На платяном шкафу у нас в квартире стояла мраморная статуэтка пятигорского орла на скале. Это был отцовский приз за победу на Всесоюзной спартакиаде. Было странно, что сам отец мне о лёгкой атлетике никогда не рассказывал. Но к спорту приучал. Во-первых, водил в заводской Дом спорта. Во-вторых, брал на заводской стадион «Локомотив» летом, чтобы я посмотрел игры в волейбол, футбол и городки. В-третьих, зимой по выходным устраивал лыжные прогулки в Кузьминском лесу с мамой и со мною. В-четвёртых, постоянно ходил со мной зимой на каток с клюшкой и шайбой. В-пятых, два раза возил меня – правда, неудачно – на приём в хоккейную школу ЦСКА.
Ну и дарил мне то коньки, то хоккейный шлем с вратарской маской, то клюшку, то мяч. Учил смолить лыжи и правильно подбирать к ним мазь.
То есть благодаря отцу я рос спортивным парнем. По сути, готовым к соперничеству в жизни. Я хотел быть первым, ещё не зная, в чём именно.
– В четверг едем на хоккей СССР – ЧССР в Лужники. Увидишь, как это красиво.
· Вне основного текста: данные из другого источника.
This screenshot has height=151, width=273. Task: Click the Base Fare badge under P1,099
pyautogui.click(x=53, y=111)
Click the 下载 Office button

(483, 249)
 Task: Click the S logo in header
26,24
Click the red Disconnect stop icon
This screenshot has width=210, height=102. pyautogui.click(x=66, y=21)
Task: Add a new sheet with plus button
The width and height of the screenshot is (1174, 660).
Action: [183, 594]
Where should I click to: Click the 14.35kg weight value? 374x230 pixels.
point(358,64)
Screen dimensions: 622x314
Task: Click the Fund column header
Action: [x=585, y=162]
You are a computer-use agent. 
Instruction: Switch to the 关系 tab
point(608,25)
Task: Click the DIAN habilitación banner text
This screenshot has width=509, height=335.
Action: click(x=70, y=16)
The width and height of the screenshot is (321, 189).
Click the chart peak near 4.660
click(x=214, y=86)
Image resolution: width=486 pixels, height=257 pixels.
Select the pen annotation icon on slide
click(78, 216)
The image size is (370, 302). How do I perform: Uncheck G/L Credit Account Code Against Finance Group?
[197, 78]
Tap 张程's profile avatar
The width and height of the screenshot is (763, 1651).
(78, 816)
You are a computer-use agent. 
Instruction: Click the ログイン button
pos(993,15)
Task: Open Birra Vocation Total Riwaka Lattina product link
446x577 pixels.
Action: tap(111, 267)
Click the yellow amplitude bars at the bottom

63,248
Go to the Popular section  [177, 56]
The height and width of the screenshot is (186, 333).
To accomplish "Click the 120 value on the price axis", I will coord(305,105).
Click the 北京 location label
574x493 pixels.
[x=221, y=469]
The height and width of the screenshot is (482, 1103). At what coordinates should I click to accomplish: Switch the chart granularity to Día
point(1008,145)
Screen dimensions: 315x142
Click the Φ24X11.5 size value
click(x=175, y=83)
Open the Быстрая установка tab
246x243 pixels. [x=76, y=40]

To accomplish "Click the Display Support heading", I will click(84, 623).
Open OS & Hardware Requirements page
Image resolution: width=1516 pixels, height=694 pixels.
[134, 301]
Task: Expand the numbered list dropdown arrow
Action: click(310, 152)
Я обожал отца, услышав о поездке на матч. Там будет вкусное мороженое в хрустящем вафельном стаканчике, наши в красном и чехи в синем, белый сверкающий лёд, холод от ледовой коробки и дружный ор с трибун. Могучая музыка государственного гимна, огоньки табло, живые Петров – Михайлов – Харламов и скрежет коньков.